Entertainment

SIGN LANGUAGE

ROBERT Graysmith never thought he’d meet anyone who could match his obsession with the Zodiac, a serial

killer who terrorized San Francisco’s Bay area from the late 1960s to the mid-’70s.

As the author of two books about the still-unsolved case, Graysmith, a former editorial cartoonist, is the preeminent non-police expert on the Zodiac. Nobody else has delved as far, and as tenaciously, into the gory details and loose ends.

That is, until director David Fincher got involved. Fincher’s new film, “Zodiac,” centers on Graysmith (Jake Gyllehaal), then a young cartoonist for the San Francisco Chronicle, and his move to the spotlight when he cracked the killer’s coded letters to the paper.

From then on, his life became consumed by the need to figure out who the Zodiac was, piece by painstaking piece of evidence. Which turned out to be similar to Fincher’s creative process.

“This is a good example of how David Fincher works,” says Graysmith. “We were at Lake Berryessa, one of the murder sites, and [former detective Ken] Narlow says, ‘OK, this is where the couple was murdered.’

“And Fincher gets down on the ground, he’s feeling the ground, and he yells to see how far a voice carries, and he looks up the road. And suddenly, without warning, he gets up and walks over and comes out on this other little inlet, and he comes back and says, ‘No, the murders were over there.’

“And Narlow – this is the guy who found the bodies – goes, ‘Oh yeah. I took you to the wrong spot.'”

Fincher, a notorious perfectionist whose films include “Fight Club” and “Se7en,” vowed he’d only make this movie if he had the resources to make it an informed and accurate account.

Not only were they able to portray the investigation in its true light, but Fincher’s crew even ended up discovering new details and clues that both Graysmith and the police had missed. Two days before this interview, Fincher’s team located a long-missing surviving victim. They also picked up where other handwriting studies left off.

“Fincher’s expert didn’t look at the letters – which were really just block printing. Instead, he looked at the spaces between the letters,” Graysmith says.

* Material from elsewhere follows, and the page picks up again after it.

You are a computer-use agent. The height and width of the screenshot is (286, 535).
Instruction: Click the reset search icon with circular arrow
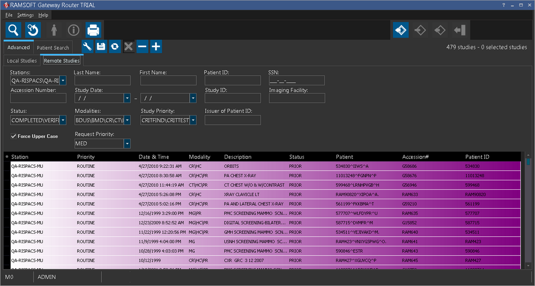33,30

“Not many killers go nationwide in newspapers and magazines claiming, ‘I’m the killer, come and catch me,'” says Narlow, the retired detective (Donal Logue) who worked on the Lake Berryessa case.

“It was a challenge to the entire population,” says Narlow. “He threw the gauntlet out there.”

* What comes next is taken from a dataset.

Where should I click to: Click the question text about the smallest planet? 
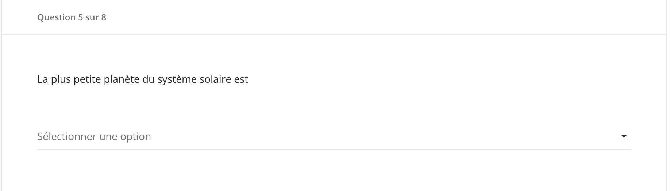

But Graysmith rose to the challenge – at times, going to investigative extremes that even he says were ill advised. “I have to admit I was pretty stupid in some of the things I did,” he says.

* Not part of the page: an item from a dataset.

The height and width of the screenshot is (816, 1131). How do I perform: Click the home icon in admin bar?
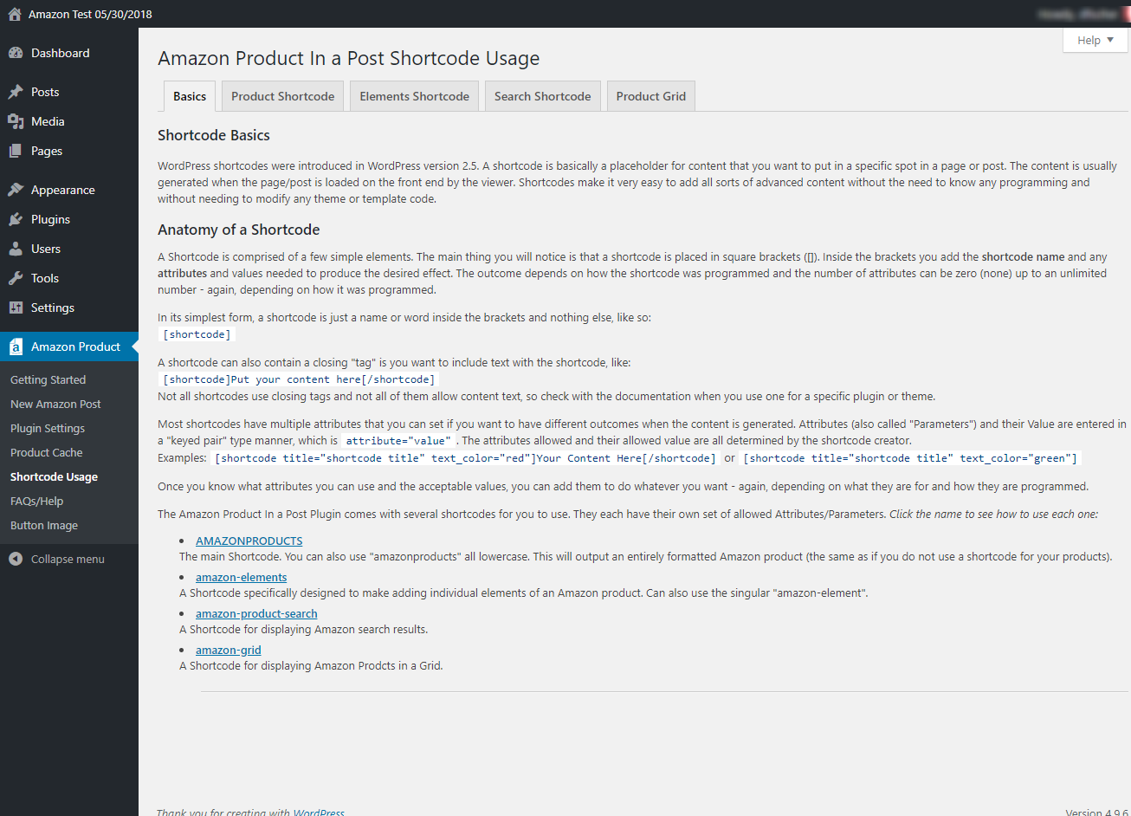point(14,14)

In the movie, Fincher depicts Graysmith’s eventual confrontation with his suspect (now deceased). “I went into the Ace Hardware [where he worked] and I locked eyes with him, and I knew,” says Graysmith. “I talk about it as being

like a tuning fork. There was this hum, and the rest of the room went still. For me, it was the answer.”

But what you won’t see in “Zodiac” is Graysmith’s perilous followup, in which he returned and parked outside the store.

“I’m sitting there in my brightred Rabbit,” he says, “and it’s dark, and I look in the window, and he’s gone. And then this car pulls up close next to me. Pins me in. I can’t move. And it’s this guy. And he gives me a look that would kill.

“Now that I know more about him,” he says, “I should have been more terrified.”

During filming, Graysmith was finally able to view a key piece of evidence from the Lake Berryessa case – the door of the victim’s car, on which the killer had written the dates of his murders.

“He liked to taunt people,” says Graysmith. “He wrote on the door to prove he was there. And the coldness of this guy. . . I thought there’d be a light tremble or a smear. There wasn’t a single quiver. Absolute calm.”